Payday loans are a type of short-term loan that can be used to cover unexpected expenses or to avoid more expensive late fees charged by utilities and other creditors. People with little or no credit are often the target customers of payday loans, as they can apply for the loan without worrying about their credit score. Recently, the Consumer Financial Protection Bureau issued a final rule on payday loans, rescinding Obama-era provisions that would have required lenders to ensure that borrowers could repay their loans before issuing cash advances. Most lenders offering payday loans require borrowers to pay a finance charge (service charges and interest) to get the loan, the balance of which is due two weeks later, usually the next payday.
However, taking out a payday loan can have serious consequences for your credit score, savings, and even legal status. A study conducted by the industry-funded Georgetown Credit Research Center found that more than 40% of borrowers believed their payday loan rates were less than 30% APR, which is not much higher than the rate on a credit card. Unfortunately, many customers who use payday loans are unaware of the high interest rates and focus more on so-called commissions. Lawmakers in states with payday loans that want to preserve access to small loans should enact comprehensive reforms such as those in Colorado, Hawaii, Ohio, and Virginia.

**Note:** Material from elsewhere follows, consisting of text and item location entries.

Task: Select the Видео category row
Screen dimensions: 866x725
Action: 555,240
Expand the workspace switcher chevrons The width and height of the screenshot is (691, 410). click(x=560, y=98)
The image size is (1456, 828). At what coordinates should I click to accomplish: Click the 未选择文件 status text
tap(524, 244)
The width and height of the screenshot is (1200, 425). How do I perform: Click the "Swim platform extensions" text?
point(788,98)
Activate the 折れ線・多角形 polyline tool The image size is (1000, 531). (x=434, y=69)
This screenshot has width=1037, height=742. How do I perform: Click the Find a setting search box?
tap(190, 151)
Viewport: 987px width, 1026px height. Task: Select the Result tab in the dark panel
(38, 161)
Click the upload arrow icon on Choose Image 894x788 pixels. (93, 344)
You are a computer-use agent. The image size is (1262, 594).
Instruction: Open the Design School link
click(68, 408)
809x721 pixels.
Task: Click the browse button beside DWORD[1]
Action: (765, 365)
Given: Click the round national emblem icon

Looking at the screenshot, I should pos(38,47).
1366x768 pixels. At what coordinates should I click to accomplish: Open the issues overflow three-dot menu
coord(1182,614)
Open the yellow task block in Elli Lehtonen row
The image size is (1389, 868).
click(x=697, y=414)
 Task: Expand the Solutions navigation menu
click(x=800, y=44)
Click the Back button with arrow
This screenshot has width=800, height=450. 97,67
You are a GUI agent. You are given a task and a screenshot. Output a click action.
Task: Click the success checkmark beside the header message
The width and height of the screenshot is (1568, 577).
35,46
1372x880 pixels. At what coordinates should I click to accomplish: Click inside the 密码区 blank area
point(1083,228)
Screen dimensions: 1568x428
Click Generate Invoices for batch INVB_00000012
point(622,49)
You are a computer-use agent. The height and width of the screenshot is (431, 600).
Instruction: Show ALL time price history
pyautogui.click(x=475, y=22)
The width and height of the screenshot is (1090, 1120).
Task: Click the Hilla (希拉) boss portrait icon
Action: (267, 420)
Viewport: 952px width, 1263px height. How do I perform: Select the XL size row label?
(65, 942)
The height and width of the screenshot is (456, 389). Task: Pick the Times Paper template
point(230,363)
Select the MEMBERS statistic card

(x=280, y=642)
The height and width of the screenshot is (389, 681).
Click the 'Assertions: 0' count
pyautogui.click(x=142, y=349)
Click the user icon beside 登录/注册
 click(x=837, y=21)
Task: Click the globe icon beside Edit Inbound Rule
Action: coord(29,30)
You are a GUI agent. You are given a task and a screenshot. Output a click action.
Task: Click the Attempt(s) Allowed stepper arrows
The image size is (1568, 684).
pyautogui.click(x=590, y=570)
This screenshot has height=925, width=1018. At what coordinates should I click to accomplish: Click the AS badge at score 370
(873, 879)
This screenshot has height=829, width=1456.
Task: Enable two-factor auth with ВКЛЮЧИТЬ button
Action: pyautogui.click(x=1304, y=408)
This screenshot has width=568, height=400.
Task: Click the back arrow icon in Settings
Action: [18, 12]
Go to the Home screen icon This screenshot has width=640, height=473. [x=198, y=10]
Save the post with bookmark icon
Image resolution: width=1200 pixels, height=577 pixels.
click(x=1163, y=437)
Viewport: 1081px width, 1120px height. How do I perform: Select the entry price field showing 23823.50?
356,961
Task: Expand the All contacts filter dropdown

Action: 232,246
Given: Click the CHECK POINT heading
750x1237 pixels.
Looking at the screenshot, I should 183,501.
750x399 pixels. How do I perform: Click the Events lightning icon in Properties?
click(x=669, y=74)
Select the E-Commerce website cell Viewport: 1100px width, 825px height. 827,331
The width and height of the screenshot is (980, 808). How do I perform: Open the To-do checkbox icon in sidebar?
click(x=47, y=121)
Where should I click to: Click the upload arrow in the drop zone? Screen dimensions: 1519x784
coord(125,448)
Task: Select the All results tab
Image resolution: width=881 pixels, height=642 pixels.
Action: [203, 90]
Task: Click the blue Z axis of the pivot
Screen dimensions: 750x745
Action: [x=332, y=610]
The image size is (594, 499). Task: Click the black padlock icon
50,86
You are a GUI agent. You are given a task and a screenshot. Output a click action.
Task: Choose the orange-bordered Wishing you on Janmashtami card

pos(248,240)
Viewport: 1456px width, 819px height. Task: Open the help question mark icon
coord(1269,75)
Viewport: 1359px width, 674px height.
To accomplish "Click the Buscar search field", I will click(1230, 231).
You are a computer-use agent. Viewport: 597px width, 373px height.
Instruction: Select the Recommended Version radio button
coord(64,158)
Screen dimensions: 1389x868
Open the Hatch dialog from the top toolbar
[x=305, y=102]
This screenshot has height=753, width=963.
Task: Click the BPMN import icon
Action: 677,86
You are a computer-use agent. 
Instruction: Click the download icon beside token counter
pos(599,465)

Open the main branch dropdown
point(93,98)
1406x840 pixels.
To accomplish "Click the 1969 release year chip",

But for the vast majority of payday borrowers (those who apply for five or more payday loans per year and account for 91% of all payday loans), these loans function as chronic debt rather than useful credit. In reality, anyone who meets these criteria will probably also have access to some type of credit that is more affordable than a payday loan. Most payday borrowers work this way, either by paying a commission to renew a loan for two more weeks or by applying for new loans, plunging them into a dangerous cycle of debt. People who are most vulnerable to payday lenders often do not have sufficient bank accounts or do not have accounts with major financial institutions, leading them to turn to services such as payday loans to build credit.
But while payday loans can provide much-needed emergency cash, there are dangers you need to be aware of. In addition, the statutes set the duration of a loan, some as short as 10 days, but other states do not impose restrictions on the duration of a loan. According to an industry-funded study conducted by the Georgetown Credit Research Center (CRC), 75% of borrowers interviewed believe that the government should limit the rates charged by payday advance companies, and 72% believe that the government should limit the interest rates that lenders can charge, even if that means fewer consumers could get credit.